How do Joe Biden’s presidential earnings compare to other recent presidents like Trump and Obama?
Executive summary
Joe Biden’s personal earnings while president were dominated by the standard presidential salary and modest outside income: the Bidens reported about $620,000 in pre-tax income in 2023 and have an estimated net worth in the low single‑digit millions to about $10 million depending on the outlet [1] [2]. By contrast, Donald Trump’s widely reported billionaire status (Forbes: about $6.3 billion) and Barack Obama’s post‑presidential earnings (estimates around $70 million in some outlets) put them far above Biden on net‑worth measures, even though all presidents receive the same $400,000 federal salary while in office [3] [2] [1].
1. The salary baseline: same pay for every president
Federal law sets the presidential salary at $400,000 per year; that baseline applies to Biden, Trump (during his terms) and Obama when they were president, so differences in “earnings” across presidents mainly reflect outside income and post‑presidential activities rather than the official salary [3] [2].
2. Biden’s reported income and net worth: modest presidential earnings plus other streams
White House disclosures and reporting show the Bidens earned roughly $620,000 before taxes in 2023; outlets estimate Joe and Jill Biden’s combined net worth in a range that some put near $7–10 million, derived from salaries, pensions, book royalties and speaking or teaching fees [1] [2]. Available sources do not mention a detailed year‑by‑year breakdown of all Biden’s presidential‑era income beyond the 2023 figure [2].
3. Trump’s wealth dwarfs typical presidential earnings
Media reporting and wealth trackers place Donald Trump’s net worth far above that of Biden and Obama — Forbes cited roughly $6.3 billion — meaning Trump’s personal wealth and income sources (real estate, businesses, licensing) make his “earnings” and financial position qualitatively different from career politicians who rely more on salaries and book deals [3] [1]. Sources note that even when presidents earn the same salary, pre‑ and post‑presidential assets matter far more for comparisons [3].
4. Obama as the high‑earning modern president outside Trump
Barack Obama’s post‑presidential income from book deals, speaking engagements and other work has made him considerably wealthier than his former vice president: some outlets estimate Obama’s net worth near $70 million, roughly an order of magnitude above Biden in those reports [3]. This shows that democratic office itself does not equalize lifetime earnings; career choices after leaving office do.
5. Why “earnings” comparisons can mislead: salary vs. net worth vs. macroeconomic claims
Comparing presidents by personal earnings or net worth mixes different categories: official salary (identical), taxable income in a given year (e.g., the Bidens’ $620,000 in 2023) and cumulative net worth (Forbes/celebrity estimates) [2] [1]. Separately, political debate often conflates a president’s personal finances with the administration’s economic record (job gains, inflation, wage trends), which require different data and attribution; fact‑checkers warn about misleading graphics and outdated or incorrect figures when comparing administrations [4] [5].
6. Context from economic record reporting: earnings vs. national indicators
Analyses of macroeconomic performance under Biden, Trump and Obama focus on job gains, wages and inflation rather than personal paychecks.
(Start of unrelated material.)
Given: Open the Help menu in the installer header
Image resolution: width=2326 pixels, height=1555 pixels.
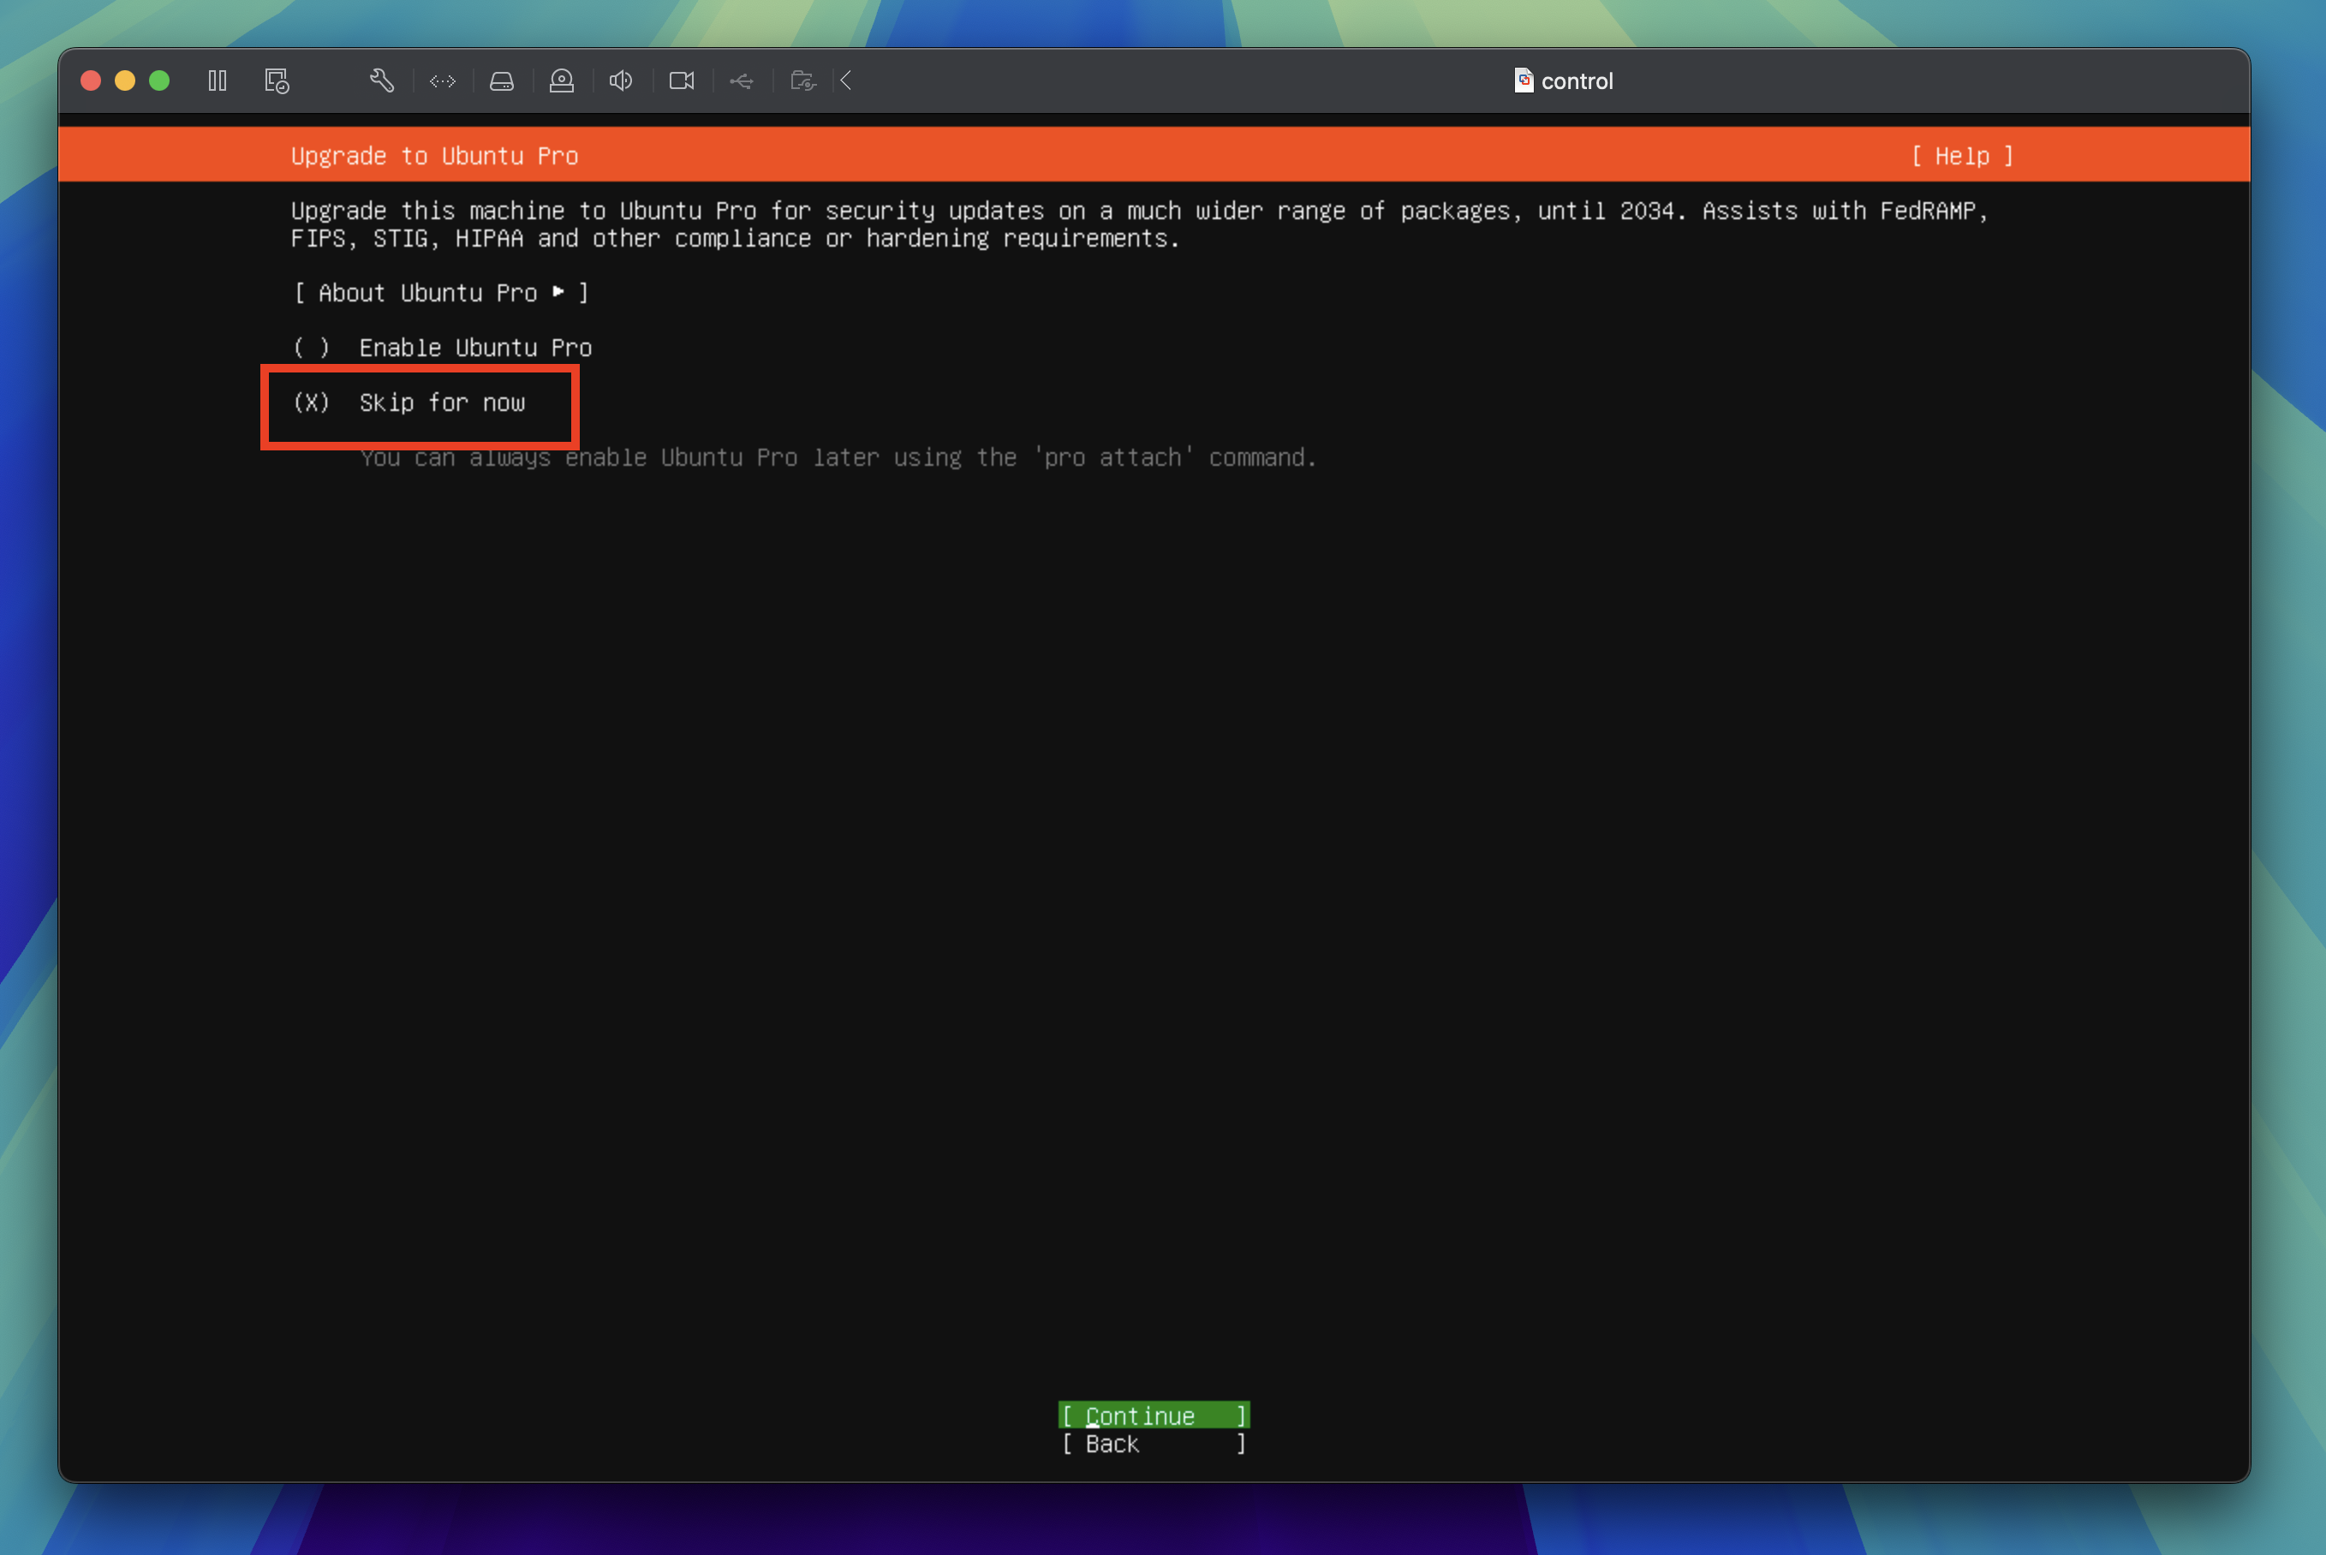Looking at the screenshot, I should (1962, 156).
For example, reporting credits Biden’s term with substantial job gains (+16.1 million jobs by January 2025 in one tally) even as inflation and wage pressures complicate household finances; those measures are about national economic outcomes, not presidential take‑home pay [6] [7].
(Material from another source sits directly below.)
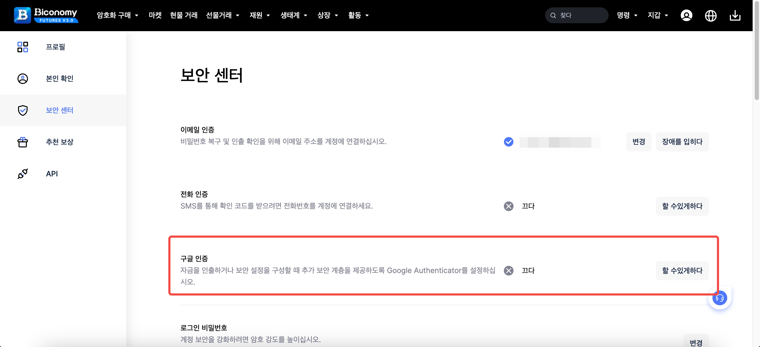Open the 마켓 menu item

pos(155,15)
7. Competing perspectives and caveats in sources
Sources diverge on emphasis: finance and celebrity outlets focus on net worth and tax returns [2] [1], while policy and fact‑checking outlets scrutinize economic indicators and the accuracy of comparisons [5] [4]. Readers should note potential agendas: wealth trackers highlight market valuations and brand value (benefiting or harming political narratives), and partisan or advocacy pieces may cherry‑pick figures to favor one president’s record [8] [4].
8. Bottom line for readers seeking a fair comparison
If your question is “who earned more while president?” the answer is simple: official salaries were the same ($400,000) and Biden’s reported household income in 2023 was about $620,000 before taxes [3] [2]. If your question is “who is wealthier overall?” Trump and, in many reports, Obama are far wealthier than Biden based on post‑presidential earnings and asset valuations [3] [1]. For claims linking a president’s pay to national economic performance, available sources show that those are separate debates and require metric‑by‑metric comparisons, not personal income figures [5] [6].
Limitations: this summary relies only on the provided reporting and does not include tax‑return line‑by‑line analysis, confidential financial disclosures, or later updates beyond these sources; available sources do not mention more recent Clintion‑era comparisons or private accounting audits in detail [1] [2].